Item position entries
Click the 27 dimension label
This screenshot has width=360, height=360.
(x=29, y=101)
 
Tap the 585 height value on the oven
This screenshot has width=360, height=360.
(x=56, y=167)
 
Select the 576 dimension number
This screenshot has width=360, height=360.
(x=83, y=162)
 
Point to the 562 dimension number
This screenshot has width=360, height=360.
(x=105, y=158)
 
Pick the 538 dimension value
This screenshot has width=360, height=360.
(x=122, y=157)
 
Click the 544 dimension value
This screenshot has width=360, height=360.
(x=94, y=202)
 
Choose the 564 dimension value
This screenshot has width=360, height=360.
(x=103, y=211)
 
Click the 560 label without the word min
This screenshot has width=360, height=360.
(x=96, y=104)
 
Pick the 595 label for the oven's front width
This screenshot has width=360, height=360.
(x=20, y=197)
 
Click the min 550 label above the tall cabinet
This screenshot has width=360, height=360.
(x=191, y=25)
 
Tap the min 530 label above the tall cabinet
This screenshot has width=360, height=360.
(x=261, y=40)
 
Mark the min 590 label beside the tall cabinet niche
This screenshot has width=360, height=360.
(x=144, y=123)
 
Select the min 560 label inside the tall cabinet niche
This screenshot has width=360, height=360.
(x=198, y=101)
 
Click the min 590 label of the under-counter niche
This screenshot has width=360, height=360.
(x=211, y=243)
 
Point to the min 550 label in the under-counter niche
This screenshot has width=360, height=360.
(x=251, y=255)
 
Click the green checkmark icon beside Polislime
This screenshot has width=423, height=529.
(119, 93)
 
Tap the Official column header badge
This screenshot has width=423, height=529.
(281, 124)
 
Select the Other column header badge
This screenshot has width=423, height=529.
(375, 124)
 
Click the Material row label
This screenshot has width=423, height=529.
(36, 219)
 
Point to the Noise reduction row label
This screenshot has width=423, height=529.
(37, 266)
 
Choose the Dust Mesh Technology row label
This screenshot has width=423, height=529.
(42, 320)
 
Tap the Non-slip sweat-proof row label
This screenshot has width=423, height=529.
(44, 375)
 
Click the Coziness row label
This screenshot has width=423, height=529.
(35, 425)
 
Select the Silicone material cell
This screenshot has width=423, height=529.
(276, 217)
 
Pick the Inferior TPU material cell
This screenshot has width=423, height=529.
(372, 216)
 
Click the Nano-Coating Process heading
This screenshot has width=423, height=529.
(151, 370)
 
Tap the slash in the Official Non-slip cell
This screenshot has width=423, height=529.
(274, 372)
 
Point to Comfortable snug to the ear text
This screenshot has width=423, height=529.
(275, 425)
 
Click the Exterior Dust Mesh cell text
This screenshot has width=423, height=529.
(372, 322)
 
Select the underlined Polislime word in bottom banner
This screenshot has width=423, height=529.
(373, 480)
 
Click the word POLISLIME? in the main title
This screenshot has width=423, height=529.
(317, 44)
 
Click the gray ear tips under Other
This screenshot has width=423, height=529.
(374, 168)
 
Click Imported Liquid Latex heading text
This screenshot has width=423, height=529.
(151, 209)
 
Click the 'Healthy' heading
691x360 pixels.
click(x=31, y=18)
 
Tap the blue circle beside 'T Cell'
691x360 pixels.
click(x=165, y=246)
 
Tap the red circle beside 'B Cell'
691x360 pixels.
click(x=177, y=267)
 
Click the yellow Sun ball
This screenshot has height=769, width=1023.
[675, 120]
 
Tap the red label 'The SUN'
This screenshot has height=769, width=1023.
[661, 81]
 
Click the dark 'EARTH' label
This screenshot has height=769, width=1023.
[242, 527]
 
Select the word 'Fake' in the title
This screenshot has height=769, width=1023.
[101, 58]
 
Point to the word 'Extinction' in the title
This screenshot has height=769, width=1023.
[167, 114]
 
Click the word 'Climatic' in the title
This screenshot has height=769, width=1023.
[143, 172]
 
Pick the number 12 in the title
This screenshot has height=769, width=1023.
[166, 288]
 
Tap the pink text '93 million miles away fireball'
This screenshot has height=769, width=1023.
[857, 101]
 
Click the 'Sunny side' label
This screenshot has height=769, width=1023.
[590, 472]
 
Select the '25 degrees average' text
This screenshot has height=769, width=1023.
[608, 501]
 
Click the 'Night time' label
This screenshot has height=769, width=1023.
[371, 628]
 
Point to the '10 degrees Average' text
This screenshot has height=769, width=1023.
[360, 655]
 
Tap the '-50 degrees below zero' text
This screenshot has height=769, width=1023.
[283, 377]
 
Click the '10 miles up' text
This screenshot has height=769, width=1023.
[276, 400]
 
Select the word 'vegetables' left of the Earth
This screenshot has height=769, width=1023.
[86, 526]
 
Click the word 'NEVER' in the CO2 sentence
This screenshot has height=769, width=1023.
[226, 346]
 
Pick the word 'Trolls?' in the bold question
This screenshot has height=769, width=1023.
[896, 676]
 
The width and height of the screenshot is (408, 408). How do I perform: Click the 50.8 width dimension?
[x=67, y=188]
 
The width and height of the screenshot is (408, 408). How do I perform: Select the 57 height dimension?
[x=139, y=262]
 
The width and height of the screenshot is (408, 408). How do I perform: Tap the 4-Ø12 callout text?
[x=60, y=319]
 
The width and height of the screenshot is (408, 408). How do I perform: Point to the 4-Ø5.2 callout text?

WRITTEN REQUEST: Show every line of the material that contains the string "degrees", matching case exactly.

TASK ANSWER:
Select the '25 degrees average' text
Point to the '10 degrees Average' text
Tap the '-50 degrees below zero' text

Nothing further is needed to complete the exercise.